17. МОИ РАДОСТНЫЕ МИСТИЧЕСКИЕ МГНОВЕНИЯ. АНТИЭПИЛОГ
Каждый раз, когда я иду (почти бегу) в книжный магазин «Читай-город» в «Акварели» по асфальтовой тропинке вдоль наших балочных лесов нашего Кировского района (от Авангарда до Ашана), заглядывая сверху вниз в глубину «чащи» или любуясь чередующимися с лесами полянами и степными просторами, я воображаю вересковые пустоши Англии и вижу, как по ним также стремительно идет Эмили Бронте, вдыхая ароматы трав. Много лет именно в эти 45 минут пешком (или 8 минут на автобусе раньше, когда работала) я всегда вспоминаю это прелестное хрупкое существо, полностью идентифицируя себя с ней. При абсолютно разных наших с ней жизнях (концептуально и по содержанию) я всегда видела в ней родную душу, ее боль, ее грусть, ее одиночество, ее аутизм (она наотрез отказалась после нескольких неудачных поездок в Брюссель и Йорк покидать родной дом и — осталась в нем навсегда до конца своей такой короткой жизни). НО почему-то я в ней (как и в себе) всегда видела и другое — радость жизни, которую она в первую очередь черпала из книг (как и я), из своего таланта и из скромной неброской окружающей природы (у нас похожие степи: в Англии они, в основном, зеленые, но в августе они выцветают и становятся похожими на наши — желтые, однако англичане называют их золотистыми).
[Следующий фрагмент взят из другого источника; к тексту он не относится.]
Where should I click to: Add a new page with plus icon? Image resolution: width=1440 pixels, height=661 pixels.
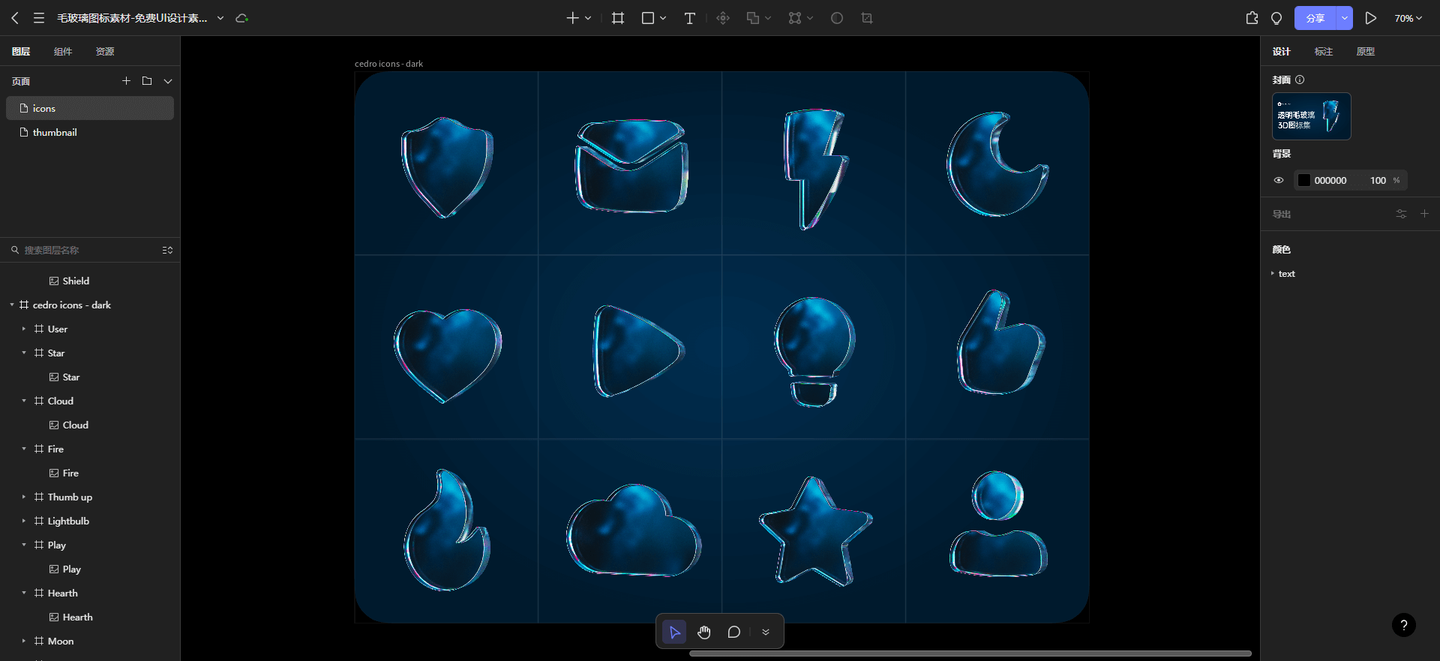(126, 81)
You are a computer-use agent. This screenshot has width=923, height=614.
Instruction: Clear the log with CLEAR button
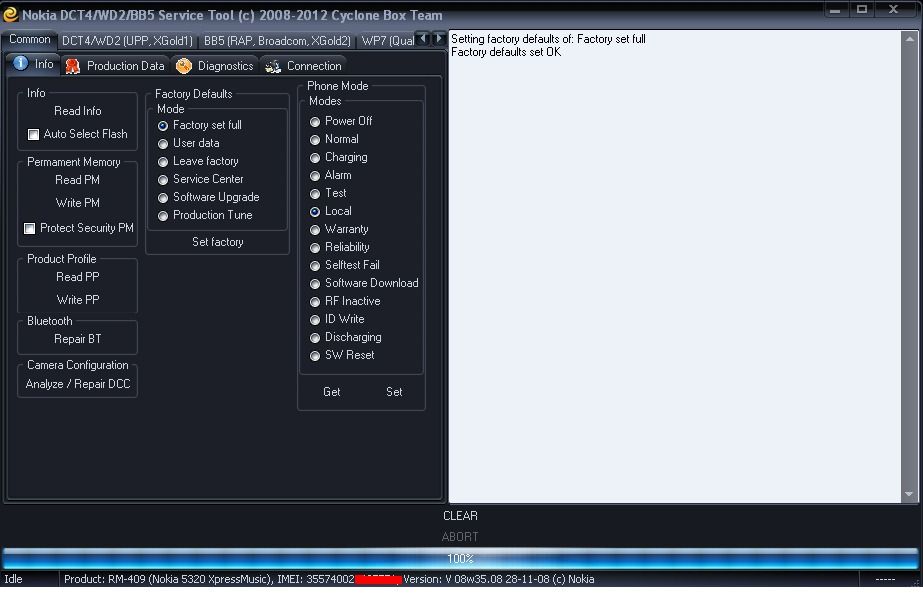pyautogui.click(x=460, y=516)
Поэтому (несмотря ни на что!) я часто вспоминаю из чаще всего вечно амбивалентных — всё-таки радостные мгновения своей жизни, за которые бесконечно благодарна судьбе! Эти радостные моменты порой приходили неожиданно — как мгновения, но иногда длились очень долго — годами) — и, как правило, не были связаны с людьми (но иногда — были). О многих таких моментах я рассказала в своих эссе. Мне хочется пробежаться по этим сладостным мгновениям (точно не повторяя то, о чём уже написала в других текстах), и по принципу синхронии (на нем построена вся книга), и по принципу глубины диахронии (которая может быть, вообще-то, очень утомительной, но, надеюсь, я этого в своей книге избежала).
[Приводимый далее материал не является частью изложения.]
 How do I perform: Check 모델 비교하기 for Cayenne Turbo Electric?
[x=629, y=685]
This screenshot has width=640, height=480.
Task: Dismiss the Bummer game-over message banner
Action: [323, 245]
Я всегда была включена в медитативное состояние почти вселенского масштаба: я всегда чувствовала присутствие иных пространств. Это меня спасало от перманентной парализующей депрессии и бесконечной изматывающей напрягающей тревоги. Эти рефлексивно-медитативные состояния как будто защищали меня от токсичной и враждебной, как правило, действительности вокруг.